Svetlanov hat es geschafft, mir alle Werke näher zu bringen - und das ist das allergrößter Kompliment, dass ich einem Dirigenten nur machen kann! Er kennt die Werke von innen(!) heraus so gut und liebt(!) sie offensichtlich so sehr, dass ihm alles(!) überzeugend gelingt. Er versteht über den Mut zur klanglicher visionärer Größe, manchmal jugendlich unbekümmerter Frische, starker und tief empfunder lyrischer Intensität und immer hervorragender und raffinierter rhythmischer Prägnanz (welche im lyrischen durch leichtes Stauen und wieder Fließen lassen ein "russisches Wiegen" und in Scherzi Tänzerisches ergibt) allen scheinbaren Schwächen Sinn und den Werken einen großen Zusammenhang und Größe zu geben! Oder er zeigt einfach nur das in den Sinfonien, was andere nicht zu sehen oder zumindest nicht auszudrücken vermögen . . .
Das Orchester spielt ebenso mit Herzblut und großer (intonationssauber und von Svetlanov animiert teilweise höchst virtuos) Orchesterkultur - selbst die Holzbläsersoli sind ganz hervorragend. Auch wenn Svetlanov oft kräftig zupacken und manchmal in rasantem Tempo die Fetzen fliegen lässt, so wirkt doch nichts grobschlächtig umgesetzt - besonderns weil immer auf Disziplin, rhythmisches Federn und eben die schlüssige Stimmigkeit solchen Tuns im Zusammenhang geachtet wird.

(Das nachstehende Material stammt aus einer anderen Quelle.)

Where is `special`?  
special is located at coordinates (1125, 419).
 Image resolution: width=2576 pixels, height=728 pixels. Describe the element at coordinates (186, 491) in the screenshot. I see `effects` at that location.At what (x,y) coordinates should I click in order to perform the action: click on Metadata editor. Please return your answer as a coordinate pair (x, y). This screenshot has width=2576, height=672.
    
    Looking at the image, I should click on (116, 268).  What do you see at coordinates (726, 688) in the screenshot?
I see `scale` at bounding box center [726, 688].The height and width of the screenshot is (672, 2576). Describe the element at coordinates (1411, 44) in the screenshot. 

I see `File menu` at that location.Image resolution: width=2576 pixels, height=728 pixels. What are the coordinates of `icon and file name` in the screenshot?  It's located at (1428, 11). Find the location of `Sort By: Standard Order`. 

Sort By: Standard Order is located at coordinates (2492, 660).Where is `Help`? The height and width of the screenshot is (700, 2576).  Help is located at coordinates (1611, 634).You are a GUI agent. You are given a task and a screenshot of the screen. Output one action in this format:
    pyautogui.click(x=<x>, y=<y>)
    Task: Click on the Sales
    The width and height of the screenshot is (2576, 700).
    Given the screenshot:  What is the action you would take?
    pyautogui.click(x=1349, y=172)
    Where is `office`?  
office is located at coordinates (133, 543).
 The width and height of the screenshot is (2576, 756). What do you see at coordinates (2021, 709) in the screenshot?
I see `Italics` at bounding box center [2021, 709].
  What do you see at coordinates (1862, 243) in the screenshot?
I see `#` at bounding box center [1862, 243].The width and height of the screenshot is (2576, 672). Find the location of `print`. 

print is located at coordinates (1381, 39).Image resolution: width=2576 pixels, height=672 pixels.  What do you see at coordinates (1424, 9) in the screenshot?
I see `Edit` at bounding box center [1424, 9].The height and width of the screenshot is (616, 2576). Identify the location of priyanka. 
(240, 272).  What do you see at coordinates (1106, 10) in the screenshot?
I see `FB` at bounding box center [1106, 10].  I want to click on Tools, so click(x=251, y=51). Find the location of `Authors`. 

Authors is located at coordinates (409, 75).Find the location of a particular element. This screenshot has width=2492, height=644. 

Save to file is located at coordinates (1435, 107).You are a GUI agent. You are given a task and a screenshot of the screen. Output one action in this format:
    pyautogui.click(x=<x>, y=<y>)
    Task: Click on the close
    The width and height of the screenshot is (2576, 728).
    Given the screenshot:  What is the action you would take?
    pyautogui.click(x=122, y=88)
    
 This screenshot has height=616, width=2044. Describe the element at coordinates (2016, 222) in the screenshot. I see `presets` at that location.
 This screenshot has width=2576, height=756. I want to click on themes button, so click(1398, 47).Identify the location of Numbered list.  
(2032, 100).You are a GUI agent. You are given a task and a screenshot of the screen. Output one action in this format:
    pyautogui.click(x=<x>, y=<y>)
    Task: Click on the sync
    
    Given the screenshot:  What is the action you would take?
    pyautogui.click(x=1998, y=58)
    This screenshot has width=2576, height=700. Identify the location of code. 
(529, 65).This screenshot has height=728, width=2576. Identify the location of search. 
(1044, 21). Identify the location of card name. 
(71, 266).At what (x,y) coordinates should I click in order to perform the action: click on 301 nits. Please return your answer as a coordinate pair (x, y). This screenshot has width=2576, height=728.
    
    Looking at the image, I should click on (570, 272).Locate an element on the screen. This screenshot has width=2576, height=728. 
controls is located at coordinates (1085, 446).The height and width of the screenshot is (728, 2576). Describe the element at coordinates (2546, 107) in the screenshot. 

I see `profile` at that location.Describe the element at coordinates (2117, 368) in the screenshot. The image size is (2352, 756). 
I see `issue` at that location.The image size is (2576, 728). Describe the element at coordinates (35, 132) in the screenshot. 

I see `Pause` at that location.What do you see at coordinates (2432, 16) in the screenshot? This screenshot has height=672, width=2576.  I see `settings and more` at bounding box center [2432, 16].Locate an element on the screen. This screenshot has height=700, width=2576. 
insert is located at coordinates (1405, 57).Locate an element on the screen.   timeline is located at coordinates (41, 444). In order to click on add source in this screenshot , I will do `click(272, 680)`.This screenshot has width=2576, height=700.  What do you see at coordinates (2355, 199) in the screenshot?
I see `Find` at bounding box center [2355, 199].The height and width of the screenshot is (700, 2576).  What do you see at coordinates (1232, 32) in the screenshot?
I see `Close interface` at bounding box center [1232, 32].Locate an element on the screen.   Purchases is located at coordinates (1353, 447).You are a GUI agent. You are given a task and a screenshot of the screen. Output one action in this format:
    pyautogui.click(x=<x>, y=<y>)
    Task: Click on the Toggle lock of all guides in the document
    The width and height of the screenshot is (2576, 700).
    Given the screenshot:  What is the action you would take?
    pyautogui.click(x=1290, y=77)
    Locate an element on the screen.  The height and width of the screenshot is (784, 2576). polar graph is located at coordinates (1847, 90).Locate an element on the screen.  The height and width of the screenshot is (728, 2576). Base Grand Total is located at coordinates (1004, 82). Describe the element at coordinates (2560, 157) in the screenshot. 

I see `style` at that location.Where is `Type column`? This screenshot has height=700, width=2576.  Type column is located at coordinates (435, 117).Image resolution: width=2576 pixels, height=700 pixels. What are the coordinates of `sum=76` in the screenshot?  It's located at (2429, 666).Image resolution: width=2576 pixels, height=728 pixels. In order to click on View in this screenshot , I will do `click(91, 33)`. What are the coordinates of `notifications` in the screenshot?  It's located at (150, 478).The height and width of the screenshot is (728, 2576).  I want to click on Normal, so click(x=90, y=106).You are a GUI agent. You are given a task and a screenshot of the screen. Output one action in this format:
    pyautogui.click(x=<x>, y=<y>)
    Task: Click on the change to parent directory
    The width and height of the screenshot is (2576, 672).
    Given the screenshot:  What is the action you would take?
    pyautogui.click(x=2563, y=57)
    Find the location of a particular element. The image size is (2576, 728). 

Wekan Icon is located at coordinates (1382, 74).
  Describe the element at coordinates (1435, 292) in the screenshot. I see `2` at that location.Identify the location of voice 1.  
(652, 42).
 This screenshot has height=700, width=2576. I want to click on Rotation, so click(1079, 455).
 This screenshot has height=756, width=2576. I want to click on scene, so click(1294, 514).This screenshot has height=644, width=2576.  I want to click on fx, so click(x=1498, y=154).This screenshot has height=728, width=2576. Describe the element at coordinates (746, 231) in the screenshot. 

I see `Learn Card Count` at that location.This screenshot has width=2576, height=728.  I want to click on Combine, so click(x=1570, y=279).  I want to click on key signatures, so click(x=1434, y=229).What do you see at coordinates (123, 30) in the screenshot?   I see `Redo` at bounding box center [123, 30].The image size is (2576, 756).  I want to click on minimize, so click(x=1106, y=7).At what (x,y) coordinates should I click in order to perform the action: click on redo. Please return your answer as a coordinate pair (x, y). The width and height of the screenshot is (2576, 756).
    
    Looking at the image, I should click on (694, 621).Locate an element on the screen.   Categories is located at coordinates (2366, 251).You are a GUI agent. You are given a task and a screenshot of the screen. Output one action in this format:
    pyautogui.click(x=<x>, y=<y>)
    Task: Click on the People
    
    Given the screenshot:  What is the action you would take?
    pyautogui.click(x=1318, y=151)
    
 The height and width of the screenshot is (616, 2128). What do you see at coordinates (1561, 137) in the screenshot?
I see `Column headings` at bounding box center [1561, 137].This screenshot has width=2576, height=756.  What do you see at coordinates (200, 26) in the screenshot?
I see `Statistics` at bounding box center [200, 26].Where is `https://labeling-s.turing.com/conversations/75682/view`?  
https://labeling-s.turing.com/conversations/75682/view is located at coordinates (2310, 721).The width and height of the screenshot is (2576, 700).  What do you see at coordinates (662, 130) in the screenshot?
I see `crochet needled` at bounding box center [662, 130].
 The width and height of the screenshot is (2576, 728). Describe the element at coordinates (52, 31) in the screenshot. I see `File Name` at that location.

Die Übernahme der Melodiya-Aufnahmen (Moskau, 1989-1990) durch Warner ist klanglich ausgezeichnet gelungen. Der Höreindruck des Orchesters ist durchweg in "mittlerer Entfernung" - also keine nahe Tonabnahme, aber auch kein verschwimmen der Details im deutlich vorhandenen Raumklang. Es ergibt sich ein ziemlich natürliches und klares Klangbild mit weitem aber angenehmen Raumklang, in dem sich alle durchaus verhandene klangliche Pracht entfalten kann.
Die CD-Box ist stabil, die CDs sind in 6 Pappschubern untergebracht - somit ist das Ganze mit 3 cm Dicke auch platzsparend :-)
Ein kleiner aber wirklich ärgerlich doofer (weil unsinniger und einfach vermeidbarer) Unsinn ist, dass die Pause zwischen zwei Werken auf einer CD manchal nur eine(!) Sekunde beträgt - also wesentlich weniger als zwischen einzelnen Sätzen einer Sinfonie. Nun jetzt weiß ich es und muss halt - so ablenkend es auch sein mag - im Geiste am Ende einer Sinfonie schon am Stopknopf sein. Das reicht aber ebensowenig wie das beigelegt Heftchen ohne Infos zu den Werken und zudem falscher Aufteilung nicht für einen Punktabzug und somit eine Schmälerung der großartigen Einspielungen.
Sowohl für an Glasunov neugierig Interessierte und Kenner und Verehrer seiner Sinfonien und Orchesterstücke unbedingt erste Wahl. Was die Lebendigkeit, Tiefe, Emotionaliät und Frische angeht kommt da vielleicht nichts Vergleichbares mehr nach! Svetlanov schafft zudem immer wieder wirklich magische Momente und zutiefst zu rühren. Ebenso versteht er die Momente hörbar zu machen, wo ein ganz neuer Wind durch die Partituren streicht.
P.S.:
Mein Exemplar hat auf CD 4 im ersten Satz der 6ten (Track 4) von etwa 1:40 bis 2:10 Minuten Probleme mit der Fertigung oder einen Masterfehler, sodass sich drei hörbare Knackser ergeben. Gibt es jemanden der eine eigene Erfahrung bezüglich dieses Fehlers hier kundtun kann?